**WHAT IS BEING ASKED**. Exact reproduction is required for all entries.
· · · ·
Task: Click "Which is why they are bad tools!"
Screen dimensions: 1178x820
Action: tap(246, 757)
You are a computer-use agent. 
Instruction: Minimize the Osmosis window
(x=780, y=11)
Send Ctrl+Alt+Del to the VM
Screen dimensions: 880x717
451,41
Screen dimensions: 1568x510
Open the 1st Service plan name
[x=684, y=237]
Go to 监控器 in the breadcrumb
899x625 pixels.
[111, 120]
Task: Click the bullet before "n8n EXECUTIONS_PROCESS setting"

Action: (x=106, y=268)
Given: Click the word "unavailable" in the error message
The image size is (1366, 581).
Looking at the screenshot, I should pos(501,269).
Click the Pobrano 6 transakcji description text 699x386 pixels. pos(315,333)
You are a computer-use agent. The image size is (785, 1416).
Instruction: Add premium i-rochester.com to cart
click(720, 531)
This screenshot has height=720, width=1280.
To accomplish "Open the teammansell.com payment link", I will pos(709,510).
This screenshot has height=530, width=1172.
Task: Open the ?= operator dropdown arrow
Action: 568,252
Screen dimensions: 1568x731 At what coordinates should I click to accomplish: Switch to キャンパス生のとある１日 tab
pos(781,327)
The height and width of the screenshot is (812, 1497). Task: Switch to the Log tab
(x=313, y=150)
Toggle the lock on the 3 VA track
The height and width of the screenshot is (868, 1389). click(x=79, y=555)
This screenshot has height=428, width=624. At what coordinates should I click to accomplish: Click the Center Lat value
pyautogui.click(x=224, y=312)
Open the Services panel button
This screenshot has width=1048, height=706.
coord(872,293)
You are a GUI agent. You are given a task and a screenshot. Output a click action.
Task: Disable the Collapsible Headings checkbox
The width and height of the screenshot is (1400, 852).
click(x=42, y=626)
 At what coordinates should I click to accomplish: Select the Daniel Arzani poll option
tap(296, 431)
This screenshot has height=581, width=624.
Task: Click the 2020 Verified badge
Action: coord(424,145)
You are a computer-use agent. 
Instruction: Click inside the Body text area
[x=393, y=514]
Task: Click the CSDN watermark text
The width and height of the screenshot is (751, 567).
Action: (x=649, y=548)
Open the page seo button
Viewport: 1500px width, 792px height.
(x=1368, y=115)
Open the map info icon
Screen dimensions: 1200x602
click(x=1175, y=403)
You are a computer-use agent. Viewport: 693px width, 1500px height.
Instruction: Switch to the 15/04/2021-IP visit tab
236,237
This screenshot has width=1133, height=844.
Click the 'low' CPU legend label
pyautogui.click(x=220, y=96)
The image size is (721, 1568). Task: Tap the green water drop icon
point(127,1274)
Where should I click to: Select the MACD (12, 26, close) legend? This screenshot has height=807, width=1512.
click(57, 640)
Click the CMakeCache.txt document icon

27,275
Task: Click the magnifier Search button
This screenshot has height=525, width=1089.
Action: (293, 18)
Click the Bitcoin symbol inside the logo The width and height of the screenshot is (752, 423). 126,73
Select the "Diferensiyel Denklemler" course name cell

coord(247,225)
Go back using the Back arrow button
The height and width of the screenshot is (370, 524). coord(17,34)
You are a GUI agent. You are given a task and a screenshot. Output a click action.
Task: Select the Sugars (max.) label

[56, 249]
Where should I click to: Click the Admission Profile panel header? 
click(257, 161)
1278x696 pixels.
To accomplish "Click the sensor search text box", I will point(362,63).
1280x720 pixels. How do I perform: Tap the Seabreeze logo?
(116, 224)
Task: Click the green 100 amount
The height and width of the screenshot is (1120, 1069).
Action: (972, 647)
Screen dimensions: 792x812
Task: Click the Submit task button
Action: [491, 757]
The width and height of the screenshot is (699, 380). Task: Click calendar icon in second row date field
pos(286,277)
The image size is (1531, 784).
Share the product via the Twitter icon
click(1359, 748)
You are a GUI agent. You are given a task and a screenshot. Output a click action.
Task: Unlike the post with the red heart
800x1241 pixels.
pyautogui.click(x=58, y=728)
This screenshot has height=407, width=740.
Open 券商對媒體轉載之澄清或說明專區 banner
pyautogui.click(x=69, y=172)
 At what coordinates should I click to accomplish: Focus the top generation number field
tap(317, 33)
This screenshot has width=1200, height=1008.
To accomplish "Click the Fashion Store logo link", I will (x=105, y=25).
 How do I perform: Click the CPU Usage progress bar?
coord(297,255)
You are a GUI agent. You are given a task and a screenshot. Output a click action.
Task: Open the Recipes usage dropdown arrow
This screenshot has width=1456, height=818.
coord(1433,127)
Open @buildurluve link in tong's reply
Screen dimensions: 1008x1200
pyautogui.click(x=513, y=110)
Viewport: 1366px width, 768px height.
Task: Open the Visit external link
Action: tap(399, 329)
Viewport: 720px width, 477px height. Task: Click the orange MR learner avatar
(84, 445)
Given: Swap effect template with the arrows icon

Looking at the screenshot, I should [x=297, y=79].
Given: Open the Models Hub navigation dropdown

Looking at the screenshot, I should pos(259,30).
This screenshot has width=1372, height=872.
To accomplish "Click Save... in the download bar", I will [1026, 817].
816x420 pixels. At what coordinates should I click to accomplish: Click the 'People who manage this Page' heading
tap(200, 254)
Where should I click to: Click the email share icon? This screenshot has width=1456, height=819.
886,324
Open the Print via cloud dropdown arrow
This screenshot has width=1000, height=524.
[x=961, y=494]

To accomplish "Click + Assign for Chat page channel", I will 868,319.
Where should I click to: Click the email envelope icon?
· · · ·
**RESPONSE BOX**.
Task: Click "Which is why they are bad tools!"
Screen dimensions: 1178x820
Action: tap(246, 757)
You are a computer-use agent. 
Instruction: Minimize the Osmosis window
(x=780, y=11)
Send Ctrl+Alt+Del to the VM
Screen dimensions: 880x717
451,41
Screen dimensions: 1568x510
Open the 1st Service plan name
[x=684, y=237]
Go to 监控器 in the breadcrumb
899x625 pixels.
[111, 120]
Task: Click the bullet before "n8n EXECUTIONS_PROCESS setting"

Action: (x=106, y=268)
Given: Click the word "unavailable" in the error message
The image size is (1366, 581).
Looking at the screenshot, I should pos(501,269).
Click the Pobrano 6 transakcji description text 699x386 pixels. pos(315,333)
You are a computer-use agent. The image size is (785, 1416).
Instruction: Add premium i-rochester.com to cart
click(720, 531)
This screenshot has height=720, width=1280.
To accomplish "Open the teammansell.com payment link", I will pos(709,510).
This screenshot has height=530, width=1172.
Task: Open the ?= operator dropdown arrow
Action: 568,252
Screen dimensions: 1568x731 At what coordinates should I click to accomplish: Switch to キャンパス生のとある１日 tab
pos(781,327)
The height and width of the screenshot is (812, 1497). Task: Switch to the Log tab
(x=313, y=150)
Toggle the lock on the 3 VA track
The height and width of the screenshot is (868, 1389). click(x=79, y=555)
This screenshot has height=428, width=624. At what coordinates should I click to accomplish: Click the Center Lat value
pyautogui.click(x=224, y=312)
Open the Services panel button
This screenshot has width=1048, height=706.
coord(872,293)
You are a GUI agent. You are given a task and a screenshot. Output a click action.
Task: Disable the Collapsible Headings checkbox
The width and height of the screenshot is (1400, 852).
click(x=42, y=626)
 At what coordinates should I click to accomplish: Select the Daniel Arzani poll option
tap(296, 431)
This screenshot has height=581, width=624.
Task: Click the 2020 Verified badge
Action: coord(424,145)
You are a computer-use agent. 
Instruction: Click inside the Body text area
[x=393, y=514]
Task: Click the CSDN watermark text
The width and height of the screenshot is (751, 567).
Action: (x=649, y=548)
Open the page seo button
Viewport: 1500px width, 792px height.
(x=1368, y=115)
Open the map info icon
Screen dimensions: 1200x602
click(x=1175, y=403)
You are a computer-use agent. Viewport: 693px width, 1500px height.
Instruction: Switch to the 15/04/2021-IP visit tab
236,237
This screenshot has width=1133, height=844.
Click the 'low' CPU legend label
pyautogui.click(x=220, y=96)
The image size is (721, 1568). Task: Tap the green water drop icon
point(127,1274)
Where should I click to: Select the MACD (12, 26, close) legend? This screenshot has height=807, width=1512.
click(57, 640)
Click the CMakeCache.txt document icon

27,275
Task: Click the magnifier Search button
This screenshot has height=525, width=1089.
Action: (293, 18)
Click the Bitcoin symbol inside the logo The width and height of the screenshot is (752, 423). 126,73
Select the "Diferensiyel Denklemler" course name cell

coord(247,225)
Go back using the Back arrow button
The height and width of the screenshot is (370, 524). coord(17,34)
You are a GUI agent. You are given a task and a screenshot. Output a click action.
Task: Select the Sugars (max.) label

[56, 249]
Where should I click to: Click the Admission Profile panel header? 
click(257, 161)
1278x696 pixels.
To accomplish "Click the sensor search text box", I will point(362,63).
1280x720 pixels. How do I perform: Tap the Seabreeze logo?
(116, 224)
Task: Click the green 100 amount
The height and width of the screenshot is (1120, 1069).
Action: (972, 647)
Screen dimensions: 792x812
Task: Click the Submit task button
Action: [491, 757]
The width and height of the screenshot is (699, 380). Task: Click calendar icon in second row date field
pos(286,277)
The image size is (1531, 784).
Share the product via the Twitter icon
click(1359, 748)
You are a GUI agent. You are given a task and a screenshot. Output a click action.
Task: Unlike the post with the red heart
800x1241 pixels.
pyautogui.click(x=58, y=728)
This screenshot has height=407, width=740.
Open 券商對媒體轉載之澄清或說明專區 banner
pyautogui.click(x=69, y=172)
 At what coordinates should I click to accomplish: Focus the top generation number field
tap(317, 33)
This screenshot has width=1200, height=1008.
To accomplish "Click the Fashion Store logo link", I will (x=105, y=25).
 How do I perform: Click the CPU Usage progress bar?
coord(297,255)
You are a GUI agent. You are given a task and a screenshot. Output a click action.
Task: Open the Recipes usage dropdown arrow
This screenshot has width=1456, height=818.
coord(1433,127)
Open @buildurluve link in tong's reply
Screen dimensions: 1008x1200
pyautogui.click(x=513, y=110)
Viewport: 1366px width, 768px height.
Task: Open the Visit external link
Action: tap(399, 329)
Viewport: 720px width, 477px height. Task: Click the orange MR learner avatar
(84, 445)
Given: Swap effect template with the arrows icon

Looking at the screenshot, I should [x=297, y=79].
Given: Open the Models Hub navigation dropdown

Looking at the screenshot, I should pos(259,30).
This screenshot has width=1372, height=872.
To accomplish "Click Save... in the download bar", I will [1026, 817].
816x420 pixels. At what coordinates should I click to accomplish: Click the 'People who manage this Page' heading
tap(200, 254)
Where should I click to: Click the email share icon? This screenshot has width=1456, height=819.
886,324
Open the Print via cloud dropdown arrow
This screenshot has width=1000, height=524.
[x=961, y=494]

To accomplish "Click + Assign for Chat page channel", I will 868,319.
Where should I click to: Click the email envelope icon?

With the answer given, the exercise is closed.